Playing to a well-attended—but not sold-out—theater a short walk from where fellow comedy heavyweight Lewis Black was performing, Oswalt went on an hour and a half-long tirade of commentary covering a wide-range of topics, including fatherhood, Sarah Palin, auditioning for the part of “gay best friend” in a Kate Hudson movie, and his “sweatpants adventures,” with a generous smattering of comic book and sci-fi movie references throughout. Oswalt summed it up well in the opening minutes of his set: “I’m a fat comedian with OCD. I tell strangers jokes about my dick.”
Donning a baggy T-shirt and serious case of bed-head, he riffed on the notion he’d given up on his appearance. “My torso looks like Walter Matthau’s face,” he said before divulging the secret that he’d once eaten pie while swimming. While Oswalt’s unabashed disappointment in his appearance proved to be the North star of his performance, he waxed prophetic elsewhere with a heavy flow of political and religious commentary, including a lengthy dissertation on the “dumb cuntiness” of Sarah Palin thrown in, too.
In preparation for a new album he’s to record in the coming weeks, Oswalt did little to hide the fact that he was trying out new material. Sometimes, as in the case of his account of “The Zorro of airplane vomiters,” it worked well. Other times, such as an impromptu riff on how “even the worst gymnast is still amazing,” it didn’t. But Oswalt recognized this, squashing the courteous applause of the Milwaukee crowd with a stern, “No. Don’t clap for that. I was up on the parallel bars and I landed on my dick.”
Usually a sign of a lack of new material, Oswalt’s engaging back and fourth with two Appleton men in the front row—whom he deduced to be a guild of happy hobo painters—actually became a highlight of the varied set.
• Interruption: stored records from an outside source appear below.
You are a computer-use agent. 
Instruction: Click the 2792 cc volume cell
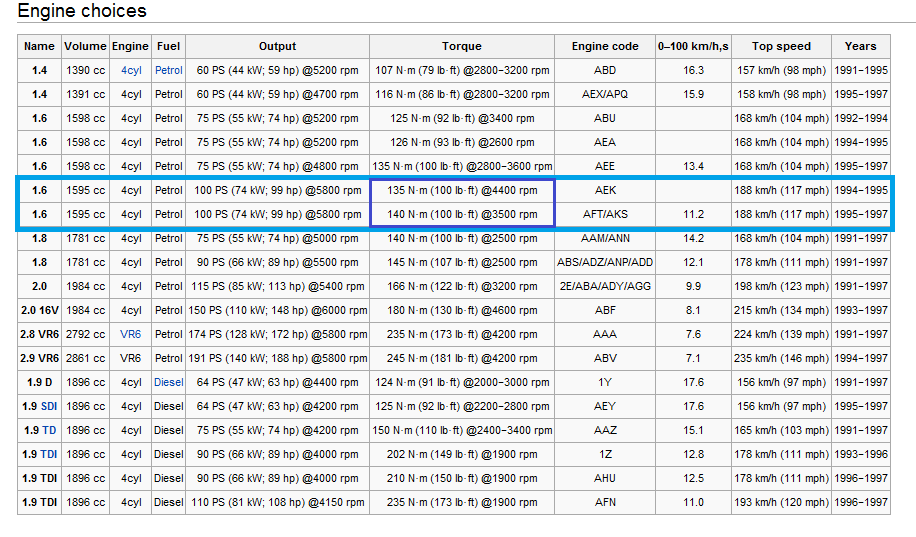pos(85,334)
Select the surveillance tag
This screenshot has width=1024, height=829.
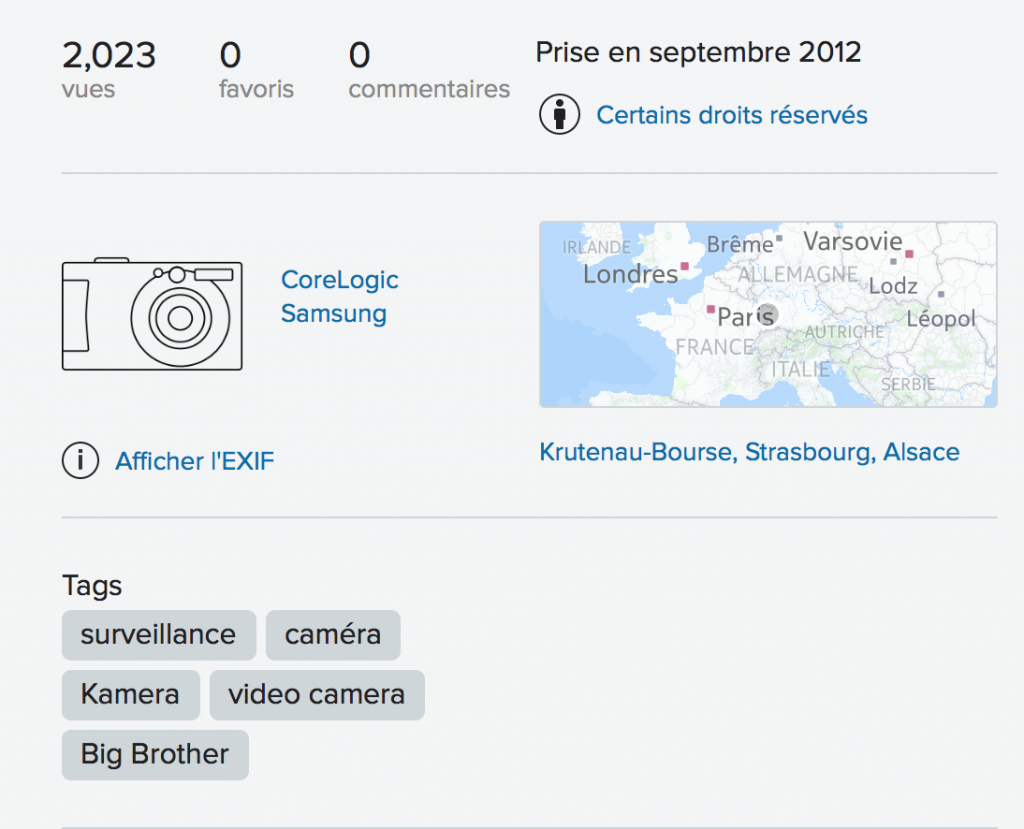pyautogui.click(x=159, y=635)
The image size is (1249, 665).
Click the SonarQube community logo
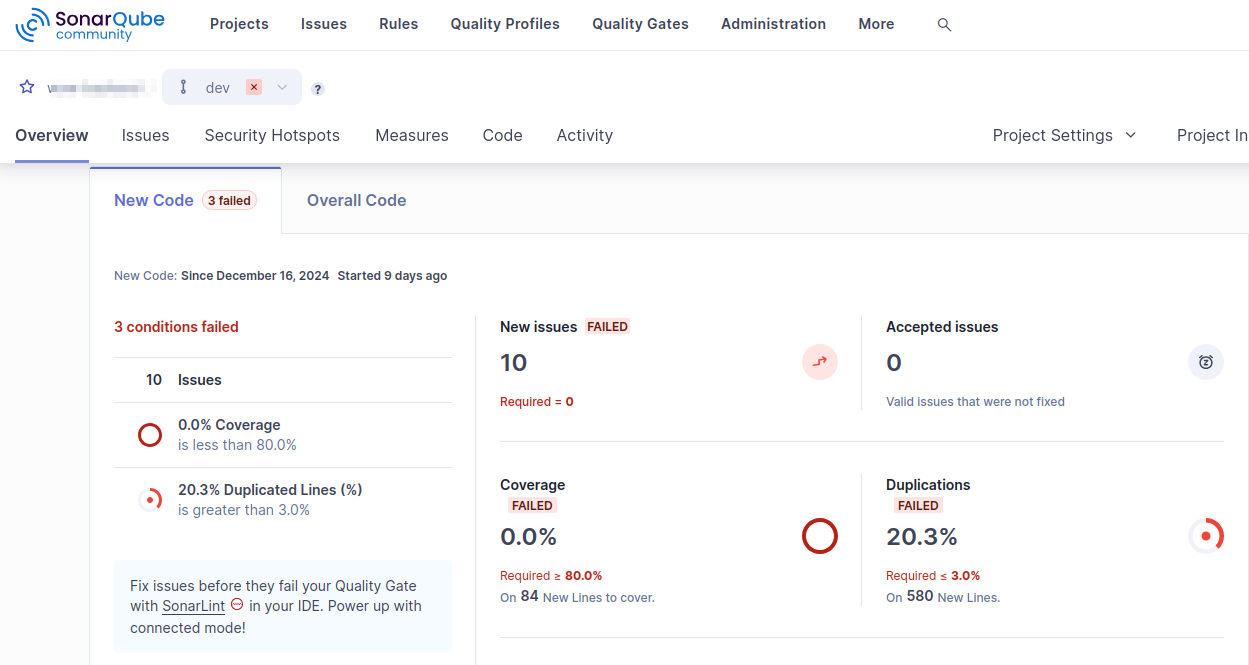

The respectful pair of painters also helped balance the multitude of people hooting and yelling things out between almost every bit. When one of the happy hobo painters asked when he would play Appleton, Oswalt responded, “Hmm… I wonder why I wouldn’t come to play a comedy club in Appleton.”
But before finishing the night off with a touching remembrance of seeing one crackhead blow another in a dirty New York City tunnel, the veteran comic made nice with the local crowd. “I love Wisconsin,” he said. “Great serial killers up here.”